Are Ocracoke’s dingbatters being replaced by tourons?

Dingbatter, a term used on the Outer Banks for ‘outsiders and nonnatives,’ is a regionalized word within the state and most concentrated in Ocracoke….

“On the 1970s sitcom ‘All in the Family,’ the term ‘dingbat’ was used by Archie Bunker to refer to his wife, Edith…. It was appropriated and extended by residents of Ocracoke when islanders first received access to regular television during that period….. It seemed like a perfect way to describe the lack of common sense sometimes exhibited by tourists, replacing earlier terms for outsiders such as ‘foreigner’ and ‘stranger’. While it is still in use today, it is losing ground to the blended term touron, a combination of ‘tourist’ and ‘moron’…..”

— From “Talkin’ Tar Heel: How Our Voices Tell the Story of North Carolina” by Walt Wolfram and Jeffrey Reaser (2014)


Is ‘Scots-Irish’ supplanting ‘Scotch-Irish’?

“I love that you said ‘Scotch-Irish’ instead of this new term ‘Scots-Irish’ that you hear….”

— D.G. Martin, interviewing Walt Wolfram on “North Carolina Bookwatch” (May 18)

I was surprised to hear “Scots-Irish” described as the newer usage, but sure enough…. 


Let’s just agree that ‘Cackalacky’ is NOT German

“At the very least, we can definitively trace the term to 1937, when it was used in a popular song. It is likely that Cackalacky’s etymology runs much deeper, however….

“It may have arisen from a kind of sound-play utterance used to refer to the rural ways of people from Carolina — a play on the pronunciation of the state.  Another hypothesis is that Cackalacky was derived from the Cherokee term tsalaki, pronounced ‘cha-lak-ee,’ the Cherokee pronunciation of Cherokee. Yet another hypothesis traces it to a cappella gospel groups in the American South in the 1930s, who used the rhythmic (but apparently meaningless) chant clanka lanka in their songs. Derivations related to the German word for cockroach (kakerlake) and a Scottish soup (cockaleekie) have also been suggested….

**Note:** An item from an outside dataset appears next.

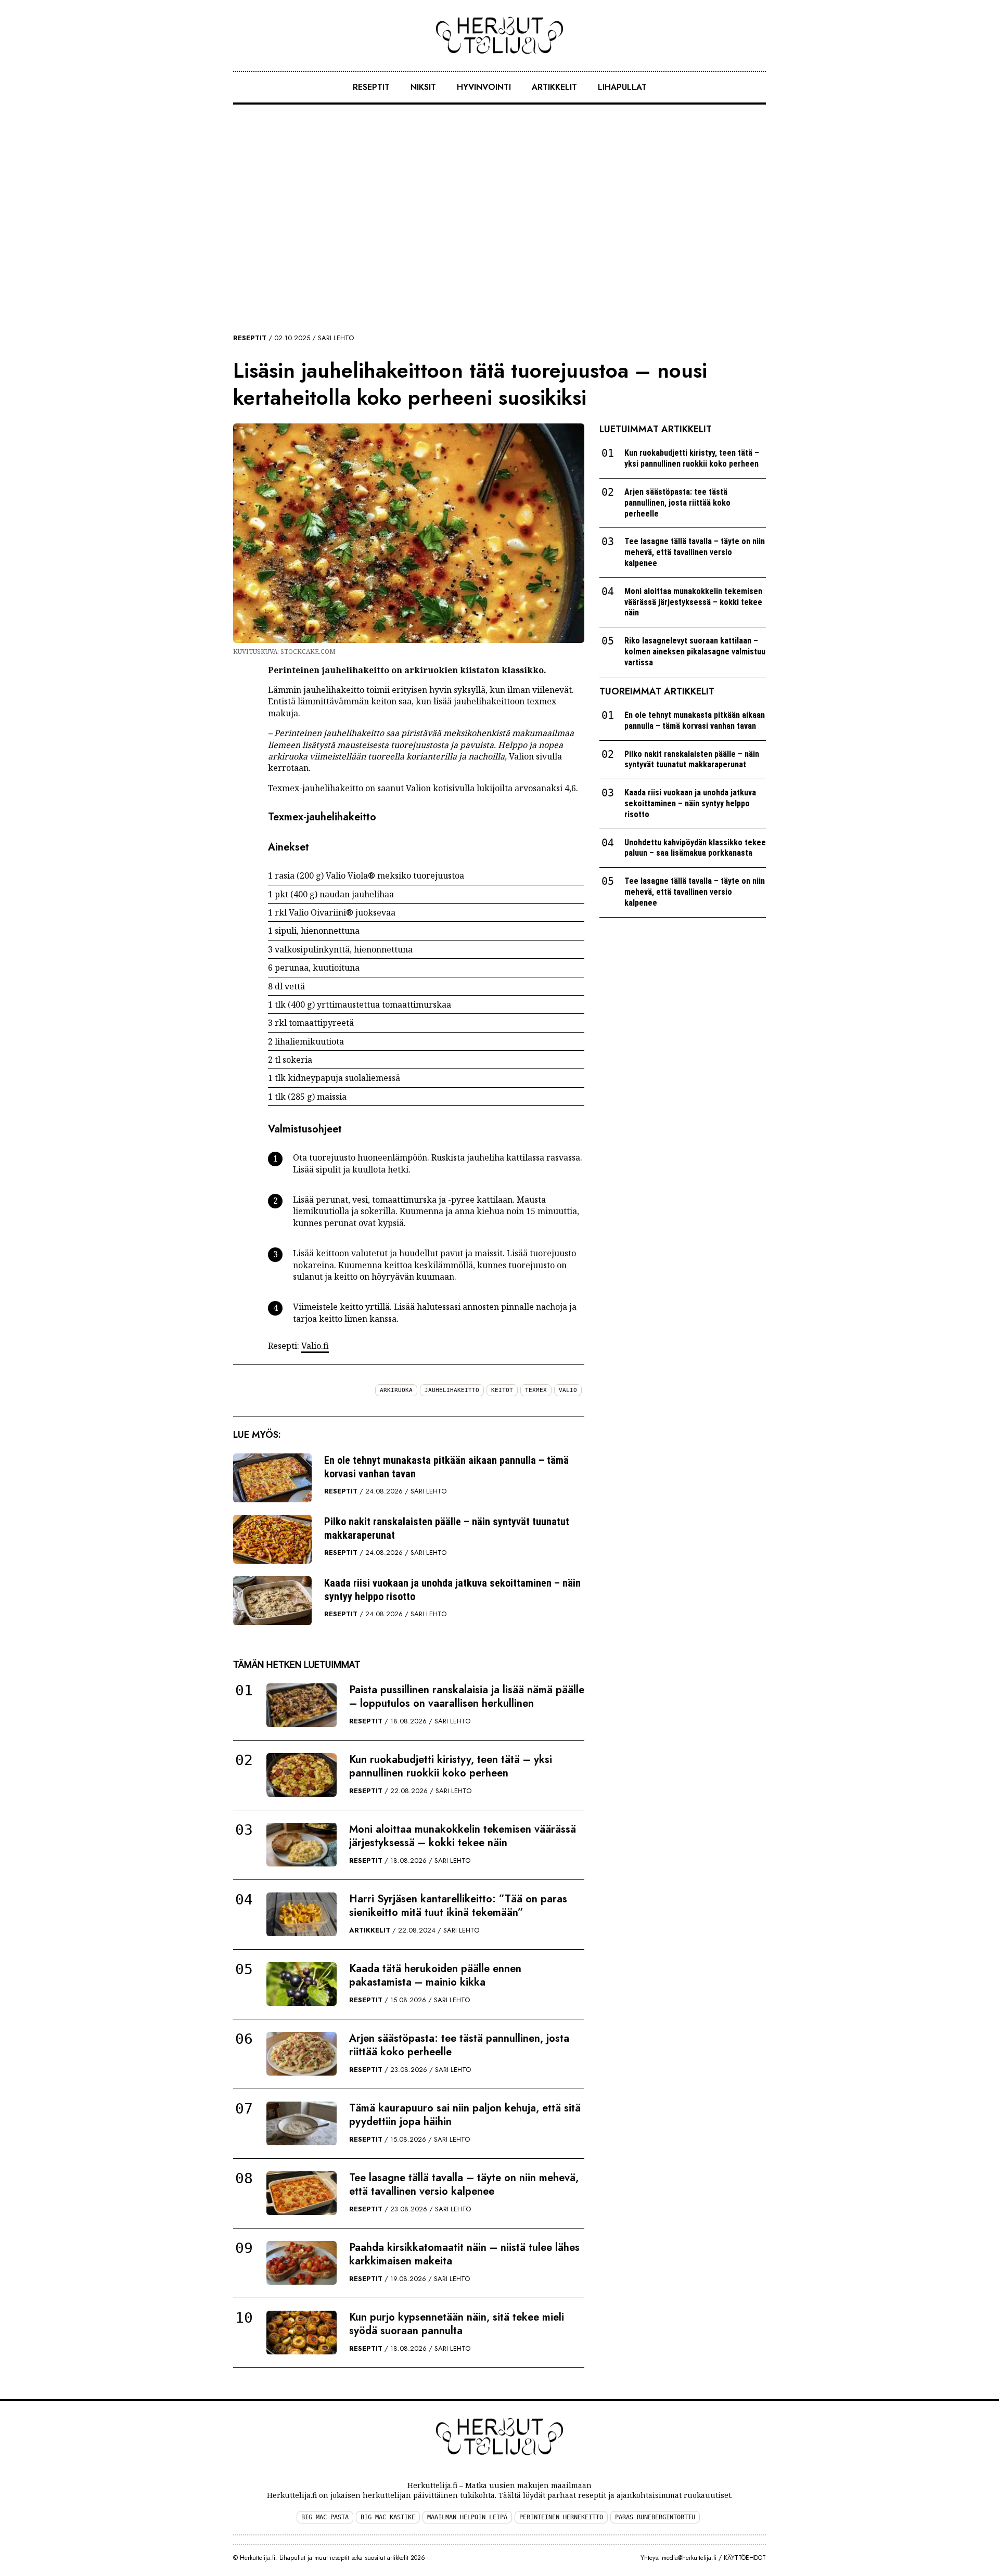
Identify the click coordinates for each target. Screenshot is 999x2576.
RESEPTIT (371, 87)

“Certainly the popularity of Cackalacky has risen in the last decade, and it has now become a positive term of solidarity used throughout the state. We favor the sound-play etymology for Cackalacky, but we are honesty just venturing our best guess….”

— From “Talkin’ Tar Heel: How Our Voices Tell the Story of North Carolina” by Walt Wolfram and Jeffrey Reaser (2014)

This is not, of course, the Miscellany’s first or even second swat at the elusive origins of Cackalacky, and it likely won’t be the last.